Importance of Balanced Meals and Macronutrients: Day 9 of National Nutrition Month

Diet culture can make eating a really stressful experience.


From keto, plant based, mediterranean, pescatarian, meat-only, intermittent fasting, OMAD (one meal a day) etc how do you know what diet to choose.


Let me break it down for you, STOP LISTENING TO THE NEWEST, TRENDIEST FAD THAT COMES INTO THE MARKET!


Another concept we hear so much about is balance, but think about it like this... Is the concept of balance associated with a diet that restricts a macronutrient group?


Answer... No, just no....


Before I get into the importance of balanced meals and macros, lets review what they are...


Macros are nutrients that your body requires in large amounts, which include protein, carbohydrates and fats. Water is considered another macronutrient, but we will table that for another post.


Protein is the building block of all the tissues in your body. Think collagen ladies and guys think muscle! And the more muscle you have, the more calories you burn at a rested state. It also composes all enzymes in the body which are the catalysts for EVERY SINGLE metabolic reaction that occurs.


Fat is another key player. Along with protein, it is a building block of all hormones, cells and organs. Your brain is made up of 60% fat btw...

Fat also offers protection to all your vital organs and is a regulator of body temperature.

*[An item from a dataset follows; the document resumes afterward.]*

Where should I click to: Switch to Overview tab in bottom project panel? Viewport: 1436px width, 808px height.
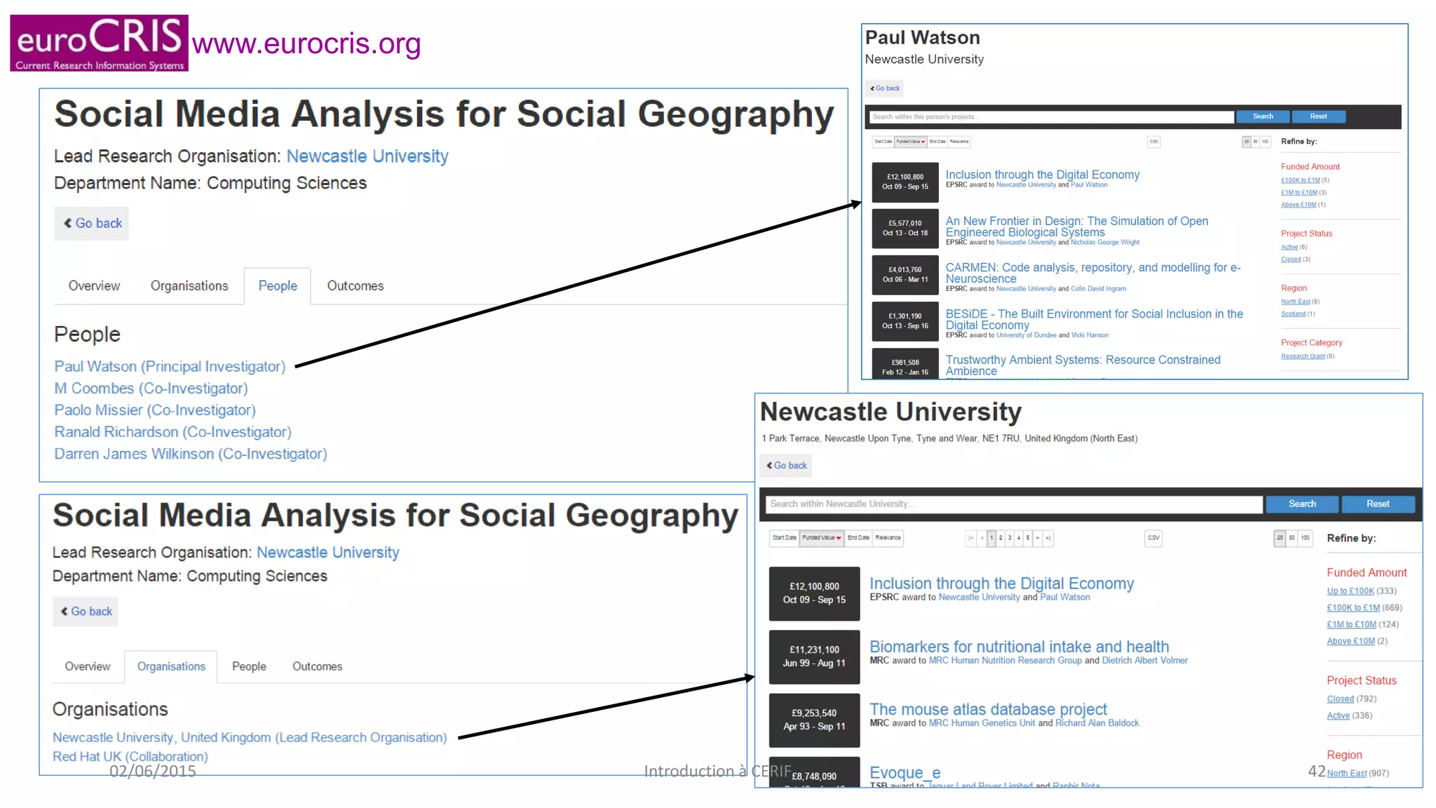point(88,666)
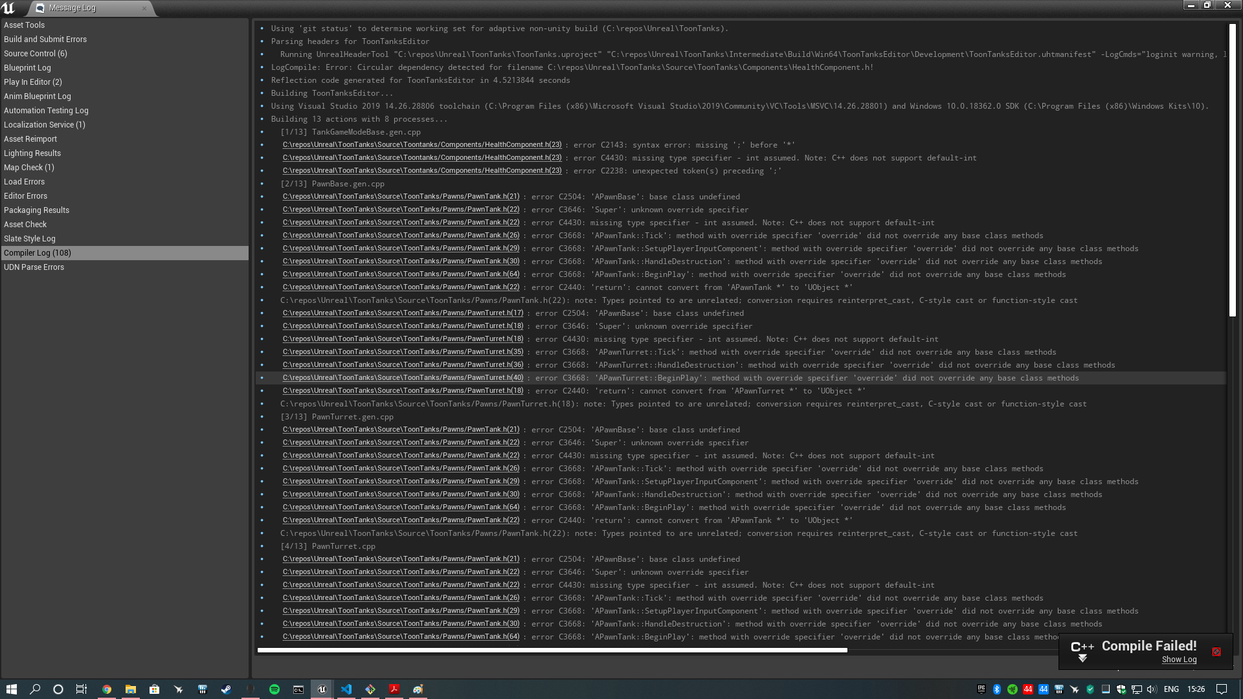Open the Source Control (6) log

[36, 53]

And yes, it can be used as an ALTERNATE energy source for the body, when carbohydrate isn't available.


Carbohydrates are the preferred source of energy for the body. This means that when you consume both fat and carbohydrate, your body will use the the carbs to produce energy and save the fat as a back up source. What does this tell us? The human body is designed to utilize carbohydrates. We have systems in place that do this very efficiently, so a diet that restricts carbohydrates exclusively seems counterintuitive.


Aside from being our primary energy source, carbs also play a role in metabolism and hormonal health. When you restrict carbohydrate, your body perceives that you are in a stressful environment and your adrenal glands start producing adrenaline and cortisol (stress hormone). This is something you want to avoid because chronically elevated cortisol can cause chronic inflammation and disrupt sleep, digestion, learning, memory, mood etc. Your adrenal glands also have a role in producing progesterone, which is key in balancing estrogen levels.


So ladies, cutting carbohydrates long term can lead to hormonal imbalance and estrogen dominance due to the decreased production of progesterone!


And guys, chronically elevated cortisol isn't good for you either. Think low testosterone, which can lead to loss of muscle, lower metabolic function and lower sex drive.


To summarize, please stop restricting one or multiple macronutrient groups. With each meal have a balance of protein, carbohydrates and fats.


An ideal day would look something like this....


Breakfast:

1/2 cup oat meal w. chia seeds, 1 scoop protein powder mixed in and topped with berries

OR

3 egg omelette with spinach/mushrooms/tomatoes with 2 slices sprouted grain toast


Lunch:

Big salad with grilled chicken, chickpeas, peppers, onions, cucumber, dressed with 2 Tbsp. EVOO and balsamic

OR

Salmon with a medium sweet potato and asparagus (any green veggie would work)


Dinner:

Grilled cod with zoodles/peas/carrots/EVOO in a marinara sauce, side of broccoli

OR

Steak with quinoa salad (spinach, tomato, EVOO, garlic), side of brussel sprouts


Now you're probably asking, why haven't I heard this before and why isn't the newest diet guru on the diet scene promoting this?


Because its not sexy...


Balance doesn't sell books or programs and doesn't give you excuses to eat foods in excess that you should have in moderation.


I hope you can use this as a tool to find some dietary and lifestyle balance.